In case you’re wondering, all the wedding receptions I ever attending in our Conference Baptist church, including mine, were alcohol-free. Even the wealthy people in our church held their children’s wedding receptions in the church fellowship hall. The wealthier people had more and fancier food than regular folks, but there was no alcohol. And of course, no DJ or band, and no dancing.
And these receptions were delightful. I think it’s tough on families to have to put out thousands or even tens of thousands of dollars for a reception with food, bar, and music/dancing. We had great fellowship with all our guests, and the reception only lasted about an hour–back then, weddings weren’t an all-day thing for invited guests like they are today. I actually hate going to weddings now because I know that I’ve killed an entire day just standing around in dress clothing. Ick.
However, some Evangelical Protestants did learn how to dance. And ballet was always allowed, so a lot of families got their little girls (and sometimes little boys) involved in lessons.
My husband and I never learned to dance, and it is a social skill that we regret not learning. A few years ago, we enrolled in Arthur Murray and tried to learn some basic ballroom dancing, but I had a terrible time. I just couldn’t get it. The instructor would show us how to do a maneuver, and I could not imitate it. I just couldn’t translate what he or she was doing into my body!
Even the simplest steps were beyond my capability, and it was frustrating for me and my more-graceful husband. Some of the problem had to do with my osteoarthritis in the knee–just doing those simple steps truly HURT me, and I was terrified that I would twist something or fall and sustain a more serious injury. But some of the problem was because I simply don’t have a “dance sense.” I play piano for dancers, but I can’t do what they do. I think that “dance sense” is something that is developed as children grow up, and since no one in my family danced, I didn’t develop that sense.
It’s like “card sense.” Neither my husband and I are capable of learning any card games–we’ve tried! But we don’t “get it.” And yes, you’ve guessed it–we grew up not playing “sinful” cards!
So I gave dancing up. I was very disappointed, because I was hoping to at least learn enough to do a real “dance” at a wedding reception (which is the only place we ever have an opportunity to do a waltz, since all the nightclubs do nowadays is rock music). But it is not meant to be in my case.

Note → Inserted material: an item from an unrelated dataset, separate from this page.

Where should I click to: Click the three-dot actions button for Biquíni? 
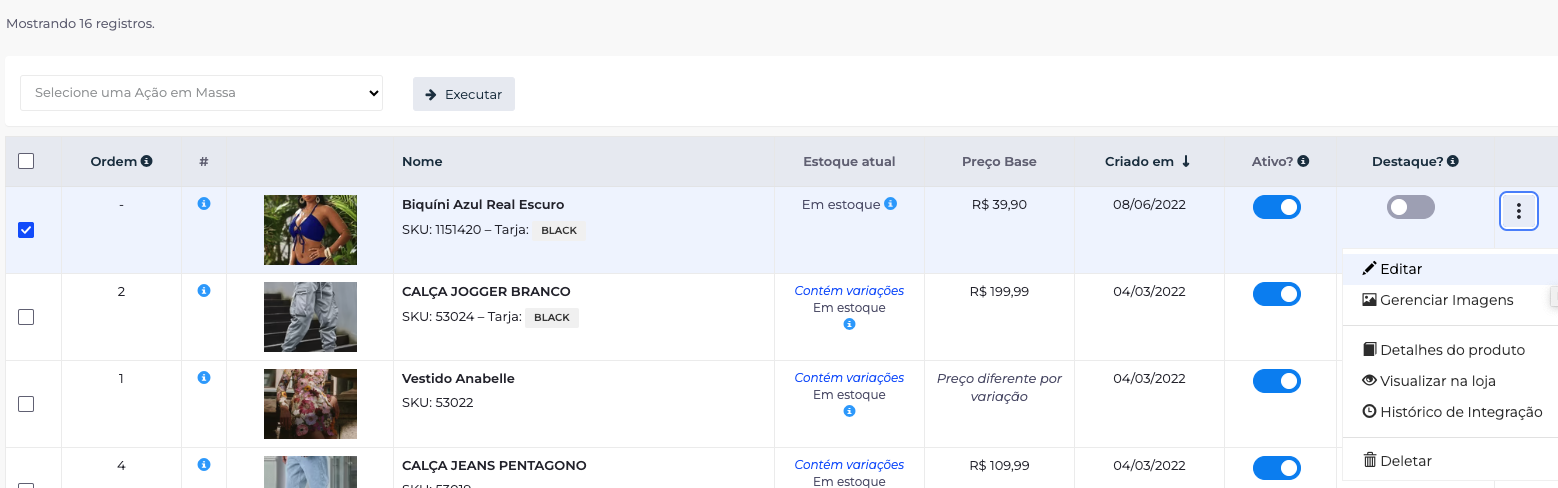1518,211
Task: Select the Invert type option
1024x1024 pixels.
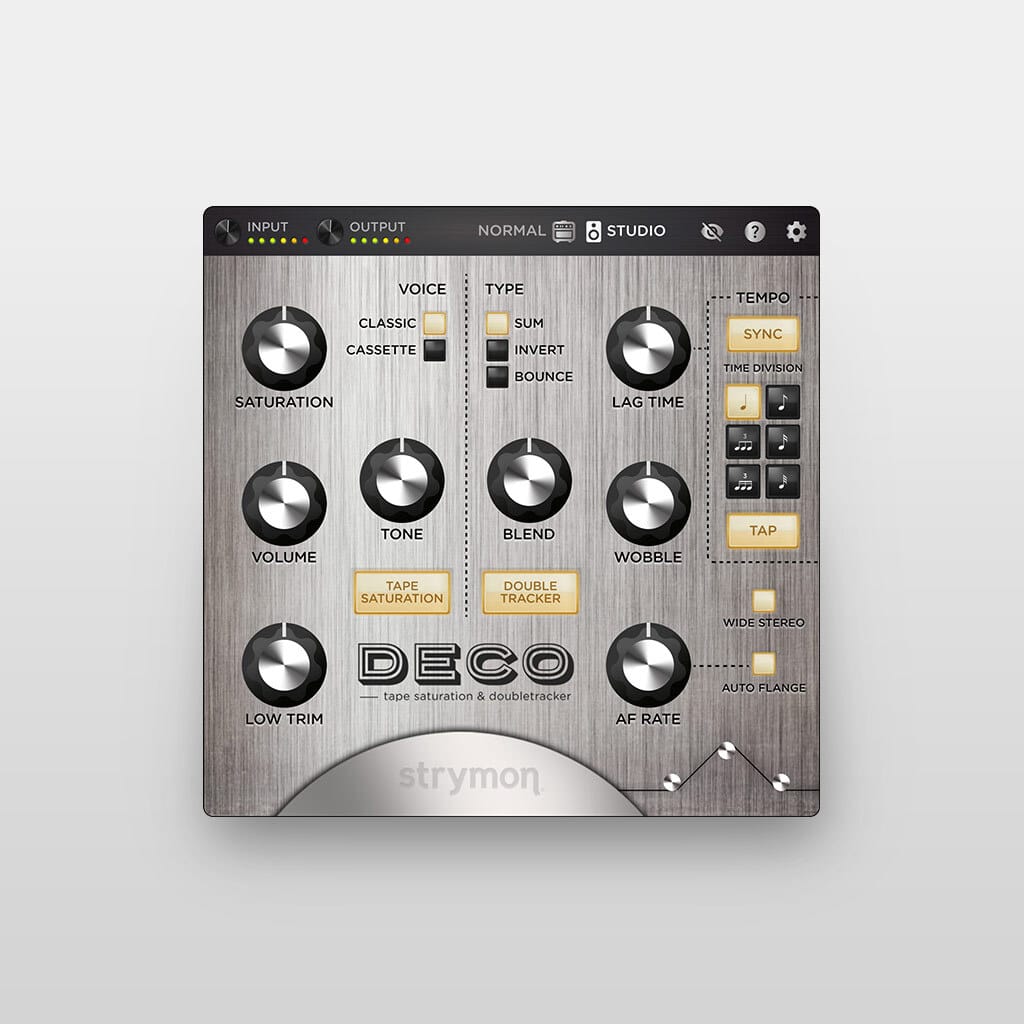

My husband has continued to learn ballroom dancing with his ice dancing partner. They take classes off ice. He is much more coordinated than I am, and better at picking up the dance steps.
And both of my daughters can dance. My younger daughter is not very good at it and her husband doesn’t dance at all and has no interest in dancing. But my older daughter is very good at it after many years of ballet training. She can learn ANY dance, and enjoys going out dancing with friends.
So the cycle stopped with our daughters! :)
And interestingly, the lead adult character in my skating novels is an expert ballroom dancer. I think it’s wishful thinking on my part, I know. He’s also the best shot in his organization! Sooooo cool!